Little Man, What Now?




In his biography of George Wallace, Dan Carter argues that most American politicians have avoided noticing Wallace's legacy, dismissing him as a marginal figure whose time has long since come and gone. But Carter suggests one notable exception: Pat Buchanan, a careful student of Wallace's enormously shrewd politics of resentment.

Helpful background to examine a spectacular case of missing the point: in this recent videoBuchanan talks for ten minutes about Barack Obama's charmed life, suggesting over and over that a man of ordinary intellect made it to Columbia University and Harvard Law School because of "affirmative action all the way" and because "palms were greased." In response, Democratic talking head Terry McAuliffe smirks and giggles and says repeatedly that Republicans are dooming themselves to political failure by talking about that stuff, because so many people are desperate for jobs and just want to hear who has the better policy ideas to create them. 

But people who are desperate for jobs are exactly the audience for the story that Buchanan is telling.
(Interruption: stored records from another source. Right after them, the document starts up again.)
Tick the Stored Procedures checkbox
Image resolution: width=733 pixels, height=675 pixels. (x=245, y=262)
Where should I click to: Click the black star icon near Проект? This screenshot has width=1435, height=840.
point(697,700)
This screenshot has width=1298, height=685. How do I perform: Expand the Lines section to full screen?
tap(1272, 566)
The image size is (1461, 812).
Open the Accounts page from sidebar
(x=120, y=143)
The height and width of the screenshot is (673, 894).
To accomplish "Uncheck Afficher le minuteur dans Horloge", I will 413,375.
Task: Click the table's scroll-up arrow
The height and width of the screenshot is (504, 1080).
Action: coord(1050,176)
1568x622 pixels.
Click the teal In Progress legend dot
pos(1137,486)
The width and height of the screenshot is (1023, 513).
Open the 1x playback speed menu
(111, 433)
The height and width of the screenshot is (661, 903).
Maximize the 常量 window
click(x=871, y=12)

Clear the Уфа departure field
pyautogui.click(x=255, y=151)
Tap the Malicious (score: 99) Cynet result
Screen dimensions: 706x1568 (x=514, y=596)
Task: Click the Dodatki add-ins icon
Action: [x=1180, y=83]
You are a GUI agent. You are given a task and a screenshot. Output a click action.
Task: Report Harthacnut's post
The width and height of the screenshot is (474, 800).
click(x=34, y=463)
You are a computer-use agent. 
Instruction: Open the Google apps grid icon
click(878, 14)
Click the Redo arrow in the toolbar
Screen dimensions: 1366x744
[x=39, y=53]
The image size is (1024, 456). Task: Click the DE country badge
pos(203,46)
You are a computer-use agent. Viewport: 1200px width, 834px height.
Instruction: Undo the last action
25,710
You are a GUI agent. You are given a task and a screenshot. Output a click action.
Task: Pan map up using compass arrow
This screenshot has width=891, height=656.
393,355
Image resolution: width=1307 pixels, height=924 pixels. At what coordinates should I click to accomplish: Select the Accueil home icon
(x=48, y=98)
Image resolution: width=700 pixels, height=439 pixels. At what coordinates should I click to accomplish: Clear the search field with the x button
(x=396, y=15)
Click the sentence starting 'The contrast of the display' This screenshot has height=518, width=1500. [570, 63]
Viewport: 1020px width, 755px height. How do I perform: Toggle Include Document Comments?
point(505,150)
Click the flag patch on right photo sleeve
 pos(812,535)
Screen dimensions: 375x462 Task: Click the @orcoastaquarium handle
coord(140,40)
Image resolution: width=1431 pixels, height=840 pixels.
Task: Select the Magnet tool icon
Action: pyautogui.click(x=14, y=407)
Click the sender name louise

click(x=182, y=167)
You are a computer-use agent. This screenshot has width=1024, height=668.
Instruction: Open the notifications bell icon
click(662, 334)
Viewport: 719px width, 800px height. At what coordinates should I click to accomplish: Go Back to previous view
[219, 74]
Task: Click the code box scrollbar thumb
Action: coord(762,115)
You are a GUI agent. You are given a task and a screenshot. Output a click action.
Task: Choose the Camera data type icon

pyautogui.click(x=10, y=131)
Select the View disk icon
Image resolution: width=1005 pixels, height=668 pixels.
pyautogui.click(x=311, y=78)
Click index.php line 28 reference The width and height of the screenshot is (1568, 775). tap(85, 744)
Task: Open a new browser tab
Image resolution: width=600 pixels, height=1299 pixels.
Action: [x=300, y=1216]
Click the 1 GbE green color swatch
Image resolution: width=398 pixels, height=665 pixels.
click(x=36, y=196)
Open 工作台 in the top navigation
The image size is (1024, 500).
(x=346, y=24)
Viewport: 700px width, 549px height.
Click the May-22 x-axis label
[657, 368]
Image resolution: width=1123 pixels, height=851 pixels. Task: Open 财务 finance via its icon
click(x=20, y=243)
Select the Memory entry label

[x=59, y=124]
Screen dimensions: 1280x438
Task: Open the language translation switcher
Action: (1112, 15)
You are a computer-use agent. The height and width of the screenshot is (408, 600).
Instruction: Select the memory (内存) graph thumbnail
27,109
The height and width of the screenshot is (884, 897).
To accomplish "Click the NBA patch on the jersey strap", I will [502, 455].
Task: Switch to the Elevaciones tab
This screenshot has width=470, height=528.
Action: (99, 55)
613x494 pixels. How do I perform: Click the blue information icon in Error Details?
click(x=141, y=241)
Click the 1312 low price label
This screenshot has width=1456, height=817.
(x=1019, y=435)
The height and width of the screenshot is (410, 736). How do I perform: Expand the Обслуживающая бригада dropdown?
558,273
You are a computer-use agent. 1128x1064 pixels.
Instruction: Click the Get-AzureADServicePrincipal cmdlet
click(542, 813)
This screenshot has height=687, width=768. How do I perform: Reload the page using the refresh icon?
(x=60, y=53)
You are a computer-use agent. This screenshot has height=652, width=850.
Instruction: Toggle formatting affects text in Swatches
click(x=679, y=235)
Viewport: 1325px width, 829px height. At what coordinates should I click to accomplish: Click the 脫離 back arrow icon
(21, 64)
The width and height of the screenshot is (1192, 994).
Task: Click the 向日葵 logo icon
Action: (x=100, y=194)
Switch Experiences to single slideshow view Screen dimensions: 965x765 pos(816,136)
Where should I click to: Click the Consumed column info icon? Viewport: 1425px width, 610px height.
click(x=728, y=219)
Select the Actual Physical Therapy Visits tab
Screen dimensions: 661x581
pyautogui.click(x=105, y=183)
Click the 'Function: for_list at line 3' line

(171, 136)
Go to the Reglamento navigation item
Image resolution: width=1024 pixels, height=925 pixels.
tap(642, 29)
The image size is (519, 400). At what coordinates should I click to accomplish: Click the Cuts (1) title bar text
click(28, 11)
It seems to me that Republicans are telling this story more and more insistently precisely because of widespread economic pain and status anxiety. Democrats are reacting to a story about identity -- the "did he really go to these schools" story -- but that's just the wrapper for the real product: a story about privilege, told to an audience that can't pay its bills. This guy isn't smarter than you, but somebody helped him advance while so many hard-working others were left behind. Here's Donald Trump, telling the same story today: we've got to find out how this mediocrity jumped the line.

The point of the story isn't fear; the point of the story is jealously. It works. It's working. It often does. It's a jealousy that explains, that gives suffering people an interpretive model to understand the world. How do you link this to this? Members of the privileged class take care of one another. The fix is in. This argument has the advantage of having substantial truth behind it -- the details can be fudged.

Paranoid politics come from genuine crisis, and there's no way to exaggerate the social harm of deep and persistent unemployment. Couple long-term middle class crisis with massive bank bailouts and executive bonuses, and anything goes. 

Watch McAuliffe smirk and snicker throughout Buchanan's comments -- you're seeing the shape of our next national election. The story that Obama advanced because of privilege is an extraordinarily powerful narrative at this moment, and smug reactions reinforce its power.